I began my studies at Il Cantiere Teatrale and expanded my practice into Lecoq-inspired movement training, Commedia dell'Arte and mask theatre, mimodynamics and movement analysis, clown and bouffon, and somatic practice through the Feldenkrais Method®.
Movement, Theatre & Creative Inquiry
I am an actor and movement pedagogue based in Rome, teaching internationally across Europe, Canada, and the United States.
My training has been shaped by diverse theatrical traditions and by master teachers such as Amy Russell, Norman Taylor, Philippe Gaulier, Lassaad Saidi, Carlo Boso, Antonio Fava, Miguel Ángel Gutiérrez, Mai Rojas, and José Piris Pereda.
Biography
Background and training.
I also draw from years of martial arts and basic acrobatics, which shape my sense of rhythm, coordination, and physical intention: essential tools for any performer who works primarily through movement.

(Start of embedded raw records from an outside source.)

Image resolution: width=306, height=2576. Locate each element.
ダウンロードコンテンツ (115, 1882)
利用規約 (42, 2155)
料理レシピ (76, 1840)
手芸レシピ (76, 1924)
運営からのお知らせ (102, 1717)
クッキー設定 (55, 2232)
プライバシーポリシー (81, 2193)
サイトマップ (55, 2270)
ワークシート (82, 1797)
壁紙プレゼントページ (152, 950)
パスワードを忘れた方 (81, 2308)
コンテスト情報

Today, I teach physical theatre and mask workshops internationally, helping artists refine their awareness, broaden their creative range, and build a confident, expressive relationship between body and stage. My goal is to support performers as they discover what moves them -- literally and creatively -- and to guide them toward a grounded, imaginative, and personally meaningful physical practice.
Teaching Philosophy
Movement as Inquiry, Creation as Practice
I see the actor not as a container to fill, but as an artist with a physical intelligence already present in their body: an intelligence that can be sharpened, questioned, and expanded.
Attention & Awareness
Training begins with attention: shifts of weight, the influence of space, the quality of someone else's movement, or the impulses emerging under pressure. This kind of noticing turns performers into active decision-makers and fuels authentic creative choices. Awareness isn't decorative: it activates imagination.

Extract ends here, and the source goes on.